While some shoots and roots are subjected to the ills of the outside world, certain specimens are allowed to enjoy the worry-free solace of staring off into space in a quiet, clean and controlled environment tended by a team of caring professionals.
This is the stuff that plant dreams are made of — this is the phytotron.
“The whole idea behind the phytotron is to have a very precise and reproducible environmental control,” Judith Thomas, director of the phytotron, said.
Inside the phytotron’s 54 growth chambers, scientists, researchers and students are able to create environments to their liking by controlling aspects of temperature, day length, relative humidity, nutrient concentration and pH, amongst other variables.
“We can create controlled environments that are able to maintain temperatures of five- to 40-degrees Celsius,” Janet Shurtleff, the research unit manager at the phytotron, said.
Inside the growth chambers, environmental conditions are made to mimic those found in deserts, the arctic and even space.
“Controlled growth chambers are the only way that we can grow plants in space on board the Space Shuttle and the International Space Station,” Chris Brown, director of the North Carolina Space Initiative and instructor of space biology, said.
Aside from lecturing and directing space-based programs in North Carolina, Brown is also the director of the space biology lab at the Kennedy Space Center in Florida.
“Controlled chamber research is critical for NASA as they develop long-term life support systems based on plants,” Brown said.
Gregory Goins, a research scientist at Kennedy Space Center, shared in Brown’s sentiments.
“The beauty of the phytotron is that in a controlled environment you can eliminate numerous confounding or limiting variables that exist in the field,” Goins said. “Statistically, we can rule out what is error or chance in an experiment when we have that level of control.”
He received his PhD. in crop science from N.C. State and is now studying the use of light-emitting diodes for growing crops in space.

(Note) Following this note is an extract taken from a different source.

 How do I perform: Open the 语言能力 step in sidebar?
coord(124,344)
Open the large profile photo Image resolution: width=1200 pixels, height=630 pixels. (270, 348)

“It doesn’t make sense to try to have a phototron out-produce what is growing out in the field,” Goins said. “Sunlight is free; where as growing plants under a phytotron is very expensive.”
According to Chris Brown, the cultivation of economical plants such as neutraceutical, transgenic, medicinal and rare species is where a lot of the phytotron’s future worth lies.
“A lot of the phytotron’s value is in being able to grow high value plants,” Brown said.
He also noted that a lot of work that came out of the University’s phytotron went on to affect research at NASA.
“Dr. [Robert J.] Downs did some of the seminal work on lighting systems that carried over into NASA’s bioregenerative life support program,” Brown said.
Not only was Downs the original director of the phytotron upon its completion in 1968, but he also helped to discover phytochrome, a pigment in plants that responds to light and regulates growth.
“Downs and Judy Thomas have produced a lot of work that we rely on,” Gary Stutte, a research scientist at the Kennedy Space Center, said. “We still communicate a great deal.”
Even though the University’s phytotron is one of the largest, most extensively used controlled environment labs in the world, its doors are left open to local students and civilians.
Every spring semester, more than 400 BIO 183 students are given the chance to conduct experiments in the phytotron among seasoned scientists, postdoctoral students and graduate students from all over the world.
“I definitely didn’t think that opportunities like this were available to freshman,” Meghan Lock, a freshman in biological sciences, said.
Many of the undergraduates who walk through the halls of the phytotron had never heard of it before.
“As big as [the phytotron] is, I’m surprised that I didn’t know that it existed,” Jenna Stover, a freshman in biological sciences, said.
David Cole, a senior in biological sciences, researched Tobacco Blue Mold for the plant pathology department in the phytotron.
“I never saw myself doing agricultural research before working at the phytotron,” Cole said, “Now I’m a federal employee with the USDA on Centennial Campus.”
For some students, the amount of freedom they’re given in the phytotron’s labs is a welcome surprise.
“You get to have a lot of control here,” Stephen Fuchs, a freshman in biological sciences, said, “It’s unlike high school where you’re always being told what to do.”
Stover said she agreed with Fuchs.
“They’re really helpful here,” Stover said, “It’s a little intimidating, but fun.”
Fun appears to be in full supply within the halls of the phytotron. Men and women wearing white lab coats go about their business with smiles on their faces, the air in the lobby is pleasantly scented with a burning candle and Valentine’s Day cards are scattered about walls and desks alike.
“Nine different departments on campus use our facilities,” Shurtleff said smiling. “People from all over the world come here. We have a lot of fun.”
Just as the plants respond well to their controlled environments, the research scientists respond well to working with the phytotron.